他走回柜台,拿起那瓶新的芭乐汁,拧开瓶盖,喝了一口。甜味在口中蔓延,随后是一丝淡淡的酸涩,最后回归平静。这味道,确实不同于旧版,但却更加清新,更加自然。
他拿起手机,拨通了一个久违的号码。“喂,是我,林默。今晚有空吗?我想请你吃顿饭,尝尝新开的火锅店。”
电话那头传来一阵惊喜的笑声,清脆悦耳,如同清晨的露珠滴落在荷叶上。
林默挂断电话,看向窗外。天空湛蓝,云朵洁白,阳光正好。他知道,生活还在继续,就像那瓶芭乐汁,虽然旧版已经不再生产,但新的版本,依然在等待着人们去品味,去发现其中的美好。
他拿起那包旧版鸭脖的包装袋,仔细折叠好,放进了抽屉的最深处。那里,还藏着一张泛黄的照片,照片上,两个人并肩站在向日葵花田前,笑得灿烂如花。

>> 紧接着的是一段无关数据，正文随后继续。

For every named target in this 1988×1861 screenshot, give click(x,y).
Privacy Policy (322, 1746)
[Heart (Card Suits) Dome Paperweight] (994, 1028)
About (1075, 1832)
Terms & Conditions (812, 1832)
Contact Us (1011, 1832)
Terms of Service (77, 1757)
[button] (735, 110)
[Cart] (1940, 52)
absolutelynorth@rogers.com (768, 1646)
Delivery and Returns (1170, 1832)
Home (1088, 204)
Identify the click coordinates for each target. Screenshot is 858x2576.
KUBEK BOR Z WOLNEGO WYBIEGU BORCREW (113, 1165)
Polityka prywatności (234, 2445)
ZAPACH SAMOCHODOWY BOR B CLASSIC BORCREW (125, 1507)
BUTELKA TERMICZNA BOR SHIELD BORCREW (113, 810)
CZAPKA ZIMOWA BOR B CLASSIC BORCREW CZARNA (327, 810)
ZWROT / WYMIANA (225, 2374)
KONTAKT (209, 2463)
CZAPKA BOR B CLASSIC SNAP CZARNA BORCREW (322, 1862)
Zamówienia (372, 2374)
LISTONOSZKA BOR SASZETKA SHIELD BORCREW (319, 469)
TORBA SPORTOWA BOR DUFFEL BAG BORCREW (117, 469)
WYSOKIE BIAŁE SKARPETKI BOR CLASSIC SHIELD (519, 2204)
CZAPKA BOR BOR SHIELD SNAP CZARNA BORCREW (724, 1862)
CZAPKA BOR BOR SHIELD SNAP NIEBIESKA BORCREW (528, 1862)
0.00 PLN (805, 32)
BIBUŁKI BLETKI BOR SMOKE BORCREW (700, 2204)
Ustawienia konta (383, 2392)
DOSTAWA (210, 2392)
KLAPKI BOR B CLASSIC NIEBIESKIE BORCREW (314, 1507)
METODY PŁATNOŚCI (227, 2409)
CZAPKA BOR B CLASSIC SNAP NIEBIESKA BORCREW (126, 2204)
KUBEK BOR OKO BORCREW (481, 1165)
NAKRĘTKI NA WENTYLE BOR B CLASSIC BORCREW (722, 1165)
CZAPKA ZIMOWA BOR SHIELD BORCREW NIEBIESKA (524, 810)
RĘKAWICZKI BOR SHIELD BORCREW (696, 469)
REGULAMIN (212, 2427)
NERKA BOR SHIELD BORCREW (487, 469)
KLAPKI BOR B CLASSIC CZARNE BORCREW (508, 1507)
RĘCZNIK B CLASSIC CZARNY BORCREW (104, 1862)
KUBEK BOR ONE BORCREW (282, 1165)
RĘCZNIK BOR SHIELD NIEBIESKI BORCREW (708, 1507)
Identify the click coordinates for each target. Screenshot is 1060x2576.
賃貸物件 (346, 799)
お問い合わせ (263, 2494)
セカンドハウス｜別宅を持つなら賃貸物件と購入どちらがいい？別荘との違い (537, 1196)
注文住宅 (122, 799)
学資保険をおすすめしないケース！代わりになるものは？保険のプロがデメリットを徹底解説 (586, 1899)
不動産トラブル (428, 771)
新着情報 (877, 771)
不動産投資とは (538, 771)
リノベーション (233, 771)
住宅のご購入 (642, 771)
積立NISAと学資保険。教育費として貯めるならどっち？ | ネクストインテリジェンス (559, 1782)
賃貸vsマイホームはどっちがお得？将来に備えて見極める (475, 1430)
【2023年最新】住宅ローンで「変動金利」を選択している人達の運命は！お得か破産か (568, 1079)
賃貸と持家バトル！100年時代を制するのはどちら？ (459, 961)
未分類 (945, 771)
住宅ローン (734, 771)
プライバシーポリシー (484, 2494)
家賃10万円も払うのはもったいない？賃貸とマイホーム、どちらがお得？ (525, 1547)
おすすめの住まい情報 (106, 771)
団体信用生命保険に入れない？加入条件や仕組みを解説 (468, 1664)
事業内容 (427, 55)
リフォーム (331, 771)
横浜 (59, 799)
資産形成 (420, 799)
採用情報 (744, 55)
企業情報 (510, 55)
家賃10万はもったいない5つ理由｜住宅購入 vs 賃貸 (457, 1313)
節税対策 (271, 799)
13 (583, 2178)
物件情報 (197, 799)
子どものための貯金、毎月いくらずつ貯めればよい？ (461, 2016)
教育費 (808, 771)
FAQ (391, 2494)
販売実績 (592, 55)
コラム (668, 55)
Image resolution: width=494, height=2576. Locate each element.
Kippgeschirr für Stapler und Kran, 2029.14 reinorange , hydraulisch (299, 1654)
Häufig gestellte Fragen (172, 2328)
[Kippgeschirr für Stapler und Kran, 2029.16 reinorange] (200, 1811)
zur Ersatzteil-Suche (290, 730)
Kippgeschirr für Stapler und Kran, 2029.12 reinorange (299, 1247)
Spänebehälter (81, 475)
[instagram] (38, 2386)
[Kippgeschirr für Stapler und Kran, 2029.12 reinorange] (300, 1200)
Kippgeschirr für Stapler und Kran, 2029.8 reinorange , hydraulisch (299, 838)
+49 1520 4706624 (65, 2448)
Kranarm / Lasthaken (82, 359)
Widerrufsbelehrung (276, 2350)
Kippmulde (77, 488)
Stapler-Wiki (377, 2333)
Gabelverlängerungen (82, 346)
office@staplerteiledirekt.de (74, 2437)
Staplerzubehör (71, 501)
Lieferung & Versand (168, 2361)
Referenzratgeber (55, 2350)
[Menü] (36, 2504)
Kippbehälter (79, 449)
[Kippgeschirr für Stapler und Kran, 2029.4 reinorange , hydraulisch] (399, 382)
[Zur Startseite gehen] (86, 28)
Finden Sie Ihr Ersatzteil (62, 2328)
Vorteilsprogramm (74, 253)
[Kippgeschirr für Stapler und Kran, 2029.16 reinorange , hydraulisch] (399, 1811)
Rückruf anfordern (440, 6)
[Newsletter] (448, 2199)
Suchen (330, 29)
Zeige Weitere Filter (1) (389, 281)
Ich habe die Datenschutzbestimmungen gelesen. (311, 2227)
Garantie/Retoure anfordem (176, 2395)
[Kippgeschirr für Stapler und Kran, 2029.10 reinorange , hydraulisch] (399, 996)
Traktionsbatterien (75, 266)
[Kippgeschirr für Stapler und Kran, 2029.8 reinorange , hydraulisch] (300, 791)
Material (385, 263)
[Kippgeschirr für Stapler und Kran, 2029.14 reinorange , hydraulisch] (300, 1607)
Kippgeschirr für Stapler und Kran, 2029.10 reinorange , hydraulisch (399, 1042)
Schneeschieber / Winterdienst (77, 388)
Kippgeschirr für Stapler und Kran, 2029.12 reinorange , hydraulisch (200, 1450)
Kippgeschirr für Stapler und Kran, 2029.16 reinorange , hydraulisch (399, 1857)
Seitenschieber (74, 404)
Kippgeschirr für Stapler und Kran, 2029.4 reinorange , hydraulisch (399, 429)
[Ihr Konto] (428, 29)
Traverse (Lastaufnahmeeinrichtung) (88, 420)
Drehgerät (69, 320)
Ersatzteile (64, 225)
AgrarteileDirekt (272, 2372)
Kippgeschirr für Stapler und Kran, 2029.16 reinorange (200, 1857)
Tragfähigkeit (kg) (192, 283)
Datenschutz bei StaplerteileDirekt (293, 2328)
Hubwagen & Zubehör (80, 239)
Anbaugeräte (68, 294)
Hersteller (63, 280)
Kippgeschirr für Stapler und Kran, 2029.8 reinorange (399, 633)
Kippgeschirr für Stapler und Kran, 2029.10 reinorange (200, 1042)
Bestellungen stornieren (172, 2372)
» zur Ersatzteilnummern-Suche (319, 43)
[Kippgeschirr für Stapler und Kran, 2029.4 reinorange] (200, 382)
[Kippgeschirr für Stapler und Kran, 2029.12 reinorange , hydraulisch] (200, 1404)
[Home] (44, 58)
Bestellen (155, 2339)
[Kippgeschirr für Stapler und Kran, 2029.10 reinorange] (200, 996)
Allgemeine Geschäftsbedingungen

林默笑了笑,转身开始整理货架。阳光照在他身上,暖洋洋的,驱散了最后一丝寒意。在这个平凡的午后,他终于放下了过去,拥抱了未来。而那个名字,《芭乐鸭脖向日葵芭乐鸭脖旧版》,也将永远成为他生命中一个特殊的符号,提醒着他,曾经有过那样一段纯真而美好的时光,足以温暖余生。